● **Selected text**

Referring to FIGS. 3A˜3J, vertical polarization gain field of the antenna of the first embodiment of the invention are shown. FIGS. 3A˜3E are vertical polarization gain fields when the antenna is operated at the frequency of 1.8 GHz, 1.88 GHz, 1.9 GHz, 1.92 GHz, 2.17 GHz, respectively. FIGS. 3F˜3J are the vertical polarization gain fields when the antenna is operated at the frequency of 2.3 GHz, 2.45 GHz, 2.5 GHz, 2.6 GHz and 2.7 GHz, respectively. From the vertical polarization gain field, the antenna 1 is omni-direction. Maximum gain and average gain of the vertical polarization are summarized in a table below.

Frequency (GHz)	1.8	1.88	1.9	1.92	2.17	2.3	2.45	2.5	2.6	2.7
Maximum Gain (dBi)	0.88	0.75	1.32	1.58	2.14	3.63	1.98	2.82	2.42	3.73
Average Gain (dBi)	−0.71	−0.25	0.48	0.71	1.07	2.14	0.99	1.5	0.87	2.42

Referring to FIGS. 4A˜4J, horizontal polarization gain fields of the antenna of the first embodiment of the invention are shown. FIG. 4A˜4E are the horizontal polarization gain fields when the antenna is operated at frequencies of 1.8 GHz, 1.88 GHz, 1.9 GHz, 1.92 GHz, 2.17 GHz, respectively. FIG. 4F˜4J are the horizontal polarization gain fields when the antenna is operated at frequencies of 2.3 GHz, 2.45 GHz, 2.5 GHz, 2.6 GHz and 2.7 GHz, respectively. Maximum gain and average gain of the horizontal polarization are summarized in a table below.

Frequency (GHz)	1.8	1.88	1.9	1.92	2.17	2.3	2.45	2.5	2.6	2.7
Maximum Gain (dBi)	1.87	1.55	1.64	1.42	2.17	2.65	1.48	2.05	1.78	3.91
Average Gain (dBi)	−1.4	−1.67	−1.62	−1.97	−1.79	−1.32	−2.67	−2.13	−2.92	−1.37

Referring to FIG. 5, an antenna structure diagram of a second embodiment of the invention is shown. Compared with the first embodiment of the invention, in the second embodiment, the shape of the first hole 51A of the antenna 1A is an arc. Besides, the radiation part 5A and the ground part 7A of the second embodiment are identical or similar to the radiation part 5 and the ground part 7 of the first embodiment. The position range of the feeding terminal 53A and the ground terminal 73A is substantially identical or similar to that of the feeding terminal 53 and the ground terminal 73 of the first embodiment. The second hole 71A is substantially identical or similar to the second hole 71 of the first embodiment.

● **Provided data**
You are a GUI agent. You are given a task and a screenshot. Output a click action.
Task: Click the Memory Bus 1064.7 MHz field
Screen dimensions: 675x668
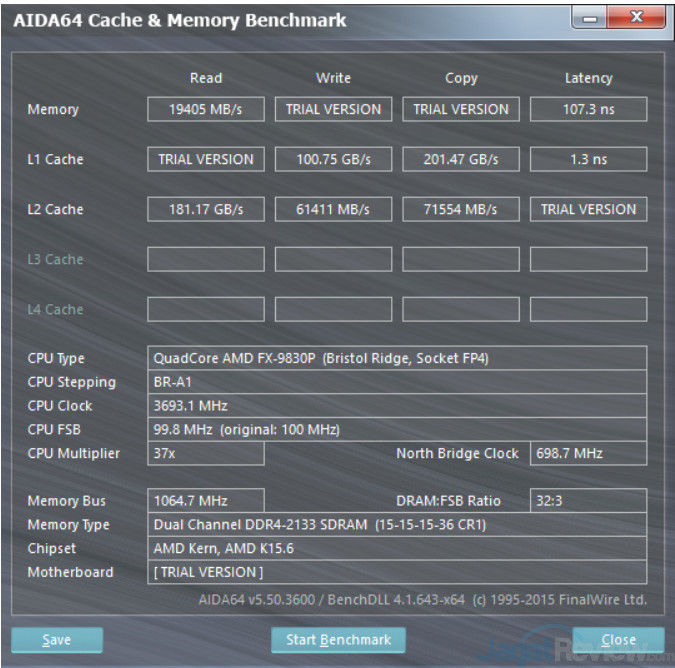[x=206, y=501]
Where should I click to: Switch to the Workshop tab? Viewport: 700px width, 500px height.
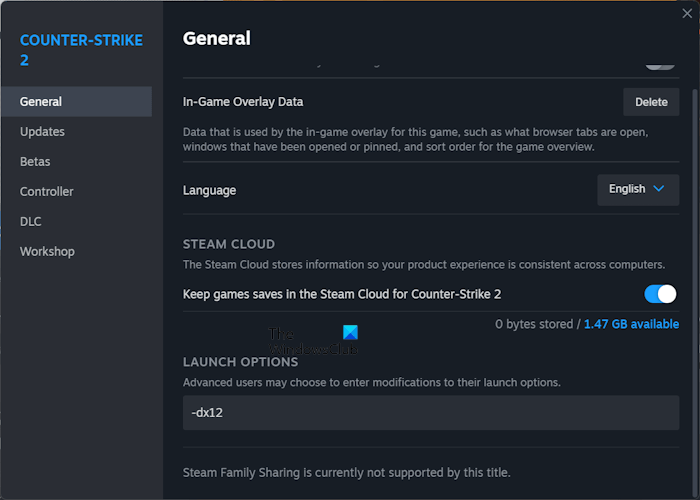point(47,251)
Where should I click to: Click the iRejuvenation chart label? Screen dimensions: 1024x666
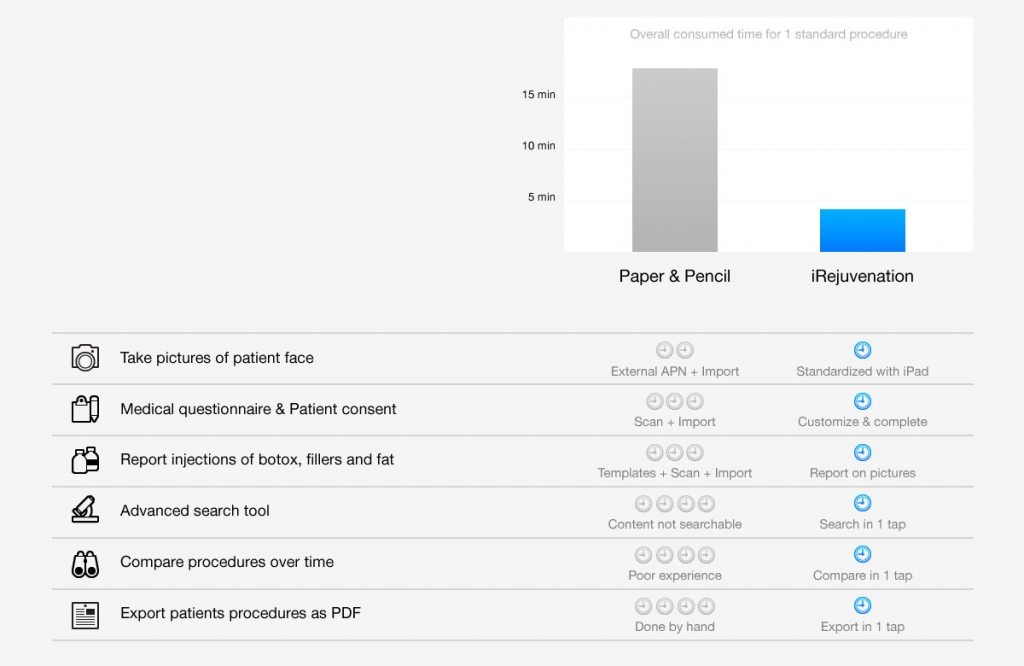coord(862,276)
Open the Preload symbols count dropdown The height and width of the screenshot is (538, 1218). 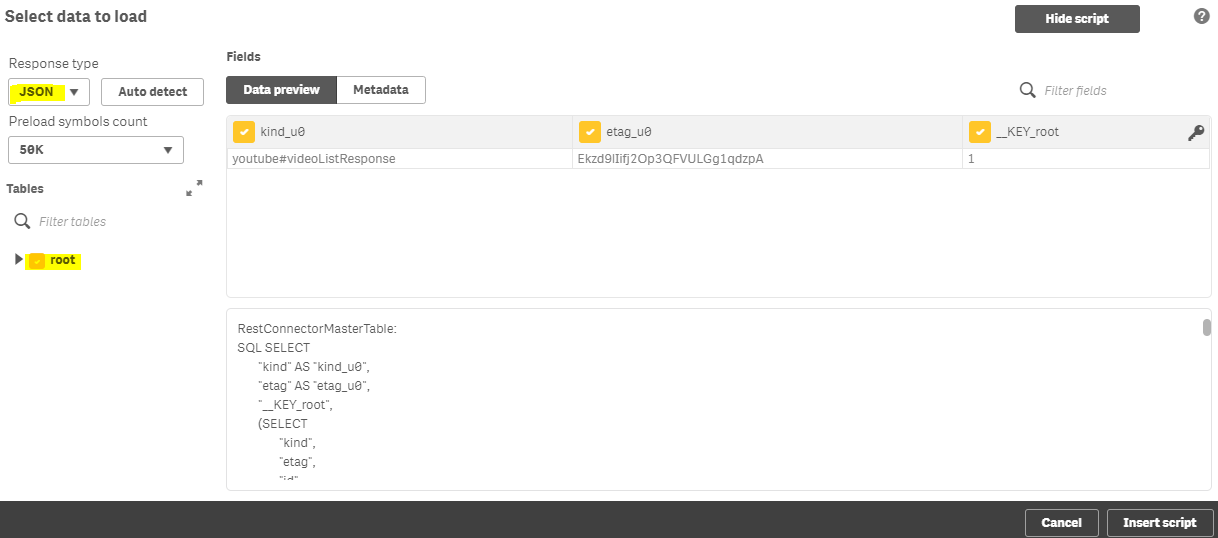click(x=96, y=150)
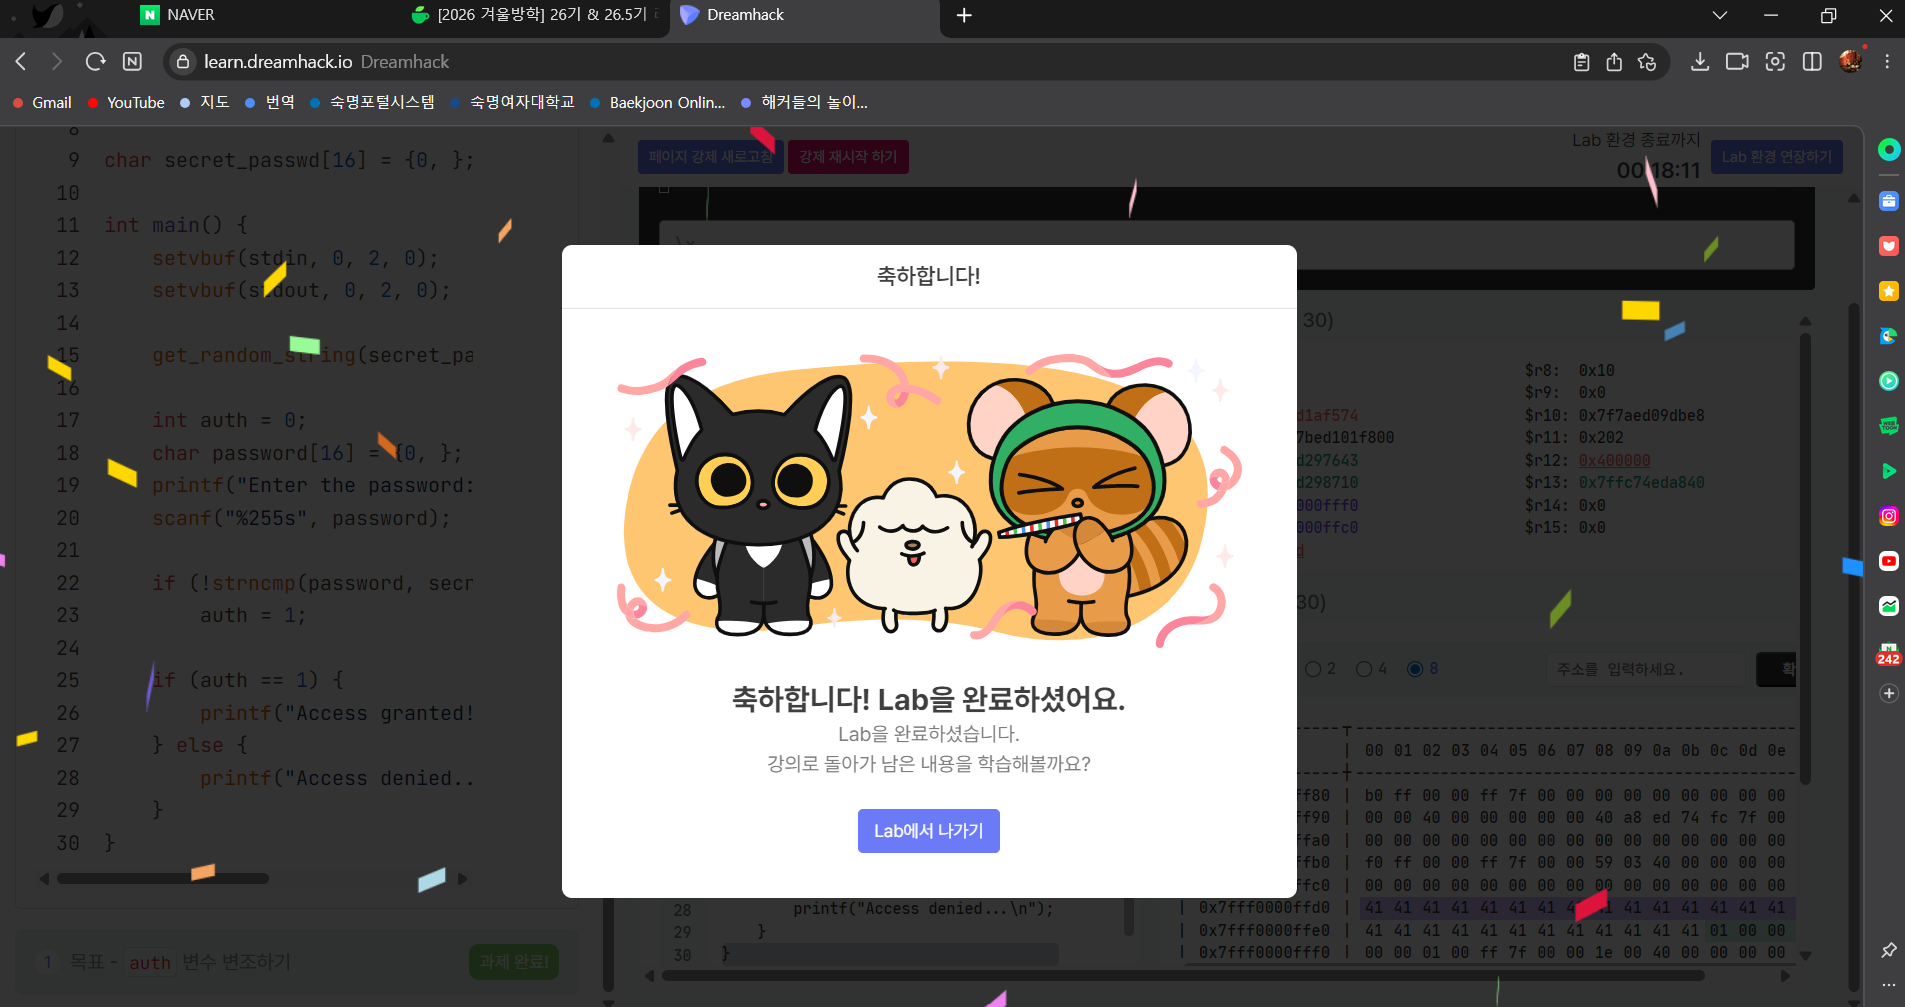Click the Lab에서 나가기 button

[928, 830]
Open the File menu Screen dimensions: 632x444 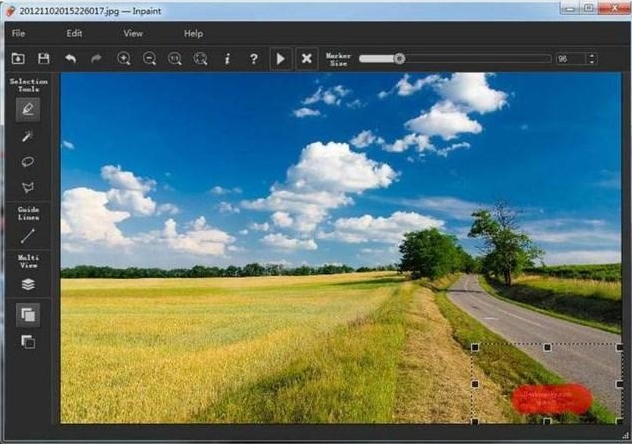coord(18,33)
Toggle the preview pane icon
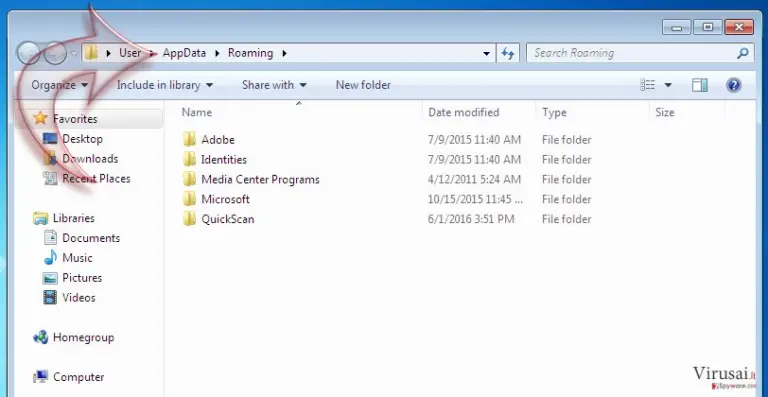768x397 pixels. (x=699, y=85)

● **Given task**
Write out, word for word, the stretch of the antenna text above from "Referring to FIGS. 3A˜3J, vertical" through "vertical polarization are summarized in a table below.".

● **Correct result**
Referring to FIGS. 3A˜3J, vertical polarization gain field of the antenna of the first embodiment of the invention are shown. FIGS. 3A˜3E are vertical polarization gain fields when the antenna is operated at the frequency of 1.8 GHz, 1.88 GHz, 1.9 GHz, 1.92 GHz, 2.17 GHz, respectively. FIGS. 3F˜3J are the vertical polarization gain fields when the antenna is operated at the frequency of 2.3 GHz, 2.45 GHz, 2.5 GHz, 2.6 GHz and 2.7 GHz, respectively. From the vertical polarization gain field, the antenna 1 is omni-direction. Maximum gain and average gain of the vertical polarization are summarized in a table below.